Hi Gav.
Apparent magnitude measures how bright an object looks from earth and is a function of its absolute magnitude and distance. ie the further away the dimmer yet the bigger/heavier the star the brighter.
Absolute magnitude measures an object's intrinsic brightness and i defined as the apparent magnitude an obect would have if viewed from a distance of 10 parsecs (32.6 light years)
As to working out what mag you can see from your site; you may come across the phrase mag 5 skies or mag 3.5 skies. The phrase is baically telling someone the dimmest stars they can see at any partiular time, with their naked eyes. So if you look at your maps and then at the sky and the faintest star you can see is mag 4 then your sky is a mag 4. Be aware though that the mag value of the sky can change for different parts of the sky. You may have only mag 2 skies towards a serious light pollution source but mag 4.5 at the opposite horizon if there is less LP there. And usually the zenith is different again. It depends on your local viewing conditions, how large the moon is at that time and also the transparency of the sky (how clean and easy to see through is it. Is there high thin cloud, pollutants in the air)

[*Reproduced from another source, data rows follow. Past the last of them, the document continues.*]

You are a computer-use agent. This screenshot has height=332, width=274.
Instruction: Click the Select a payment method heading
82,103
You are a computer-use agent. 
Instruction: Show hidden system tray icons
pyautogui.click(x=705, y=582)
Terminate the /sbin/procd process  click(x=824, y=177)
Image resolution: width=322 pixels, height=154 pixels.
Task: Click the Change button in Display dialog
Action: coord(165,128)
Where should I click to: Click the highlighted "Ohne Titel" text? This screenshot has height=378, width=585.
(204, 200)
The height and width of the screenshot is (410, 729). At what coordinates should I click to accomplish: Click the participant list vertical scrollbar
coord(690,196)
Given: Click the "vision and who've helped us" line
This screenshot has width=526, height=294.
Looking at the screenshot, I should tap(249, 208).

With a telescope you are able to lift your viewing mag because you are collecting more light from the stars and funnelling it to your eyes than your eyes can do on their own. But sooner or later it is going to have an effect, especially when trying to view diffuse deep sky objects like nebula and galaxies which have an intrinsic low surface brightness. A galaxy may be given a mag of say 9 (bright galaxy) but that brightness is spread over the total area of the galaxy. (I think thats right
)
So as to locating wonders from Sydney the short answer is yes, but it depends on your sky mag, the magnitude of the object your looking at, how diffuse it is, what your transparency is (and to a certain degree seeing. I've seen seeing so bad over the last few weeks that fairly bright stars are twinkling so much the disappear from view) and the light gathering abilities of you scope.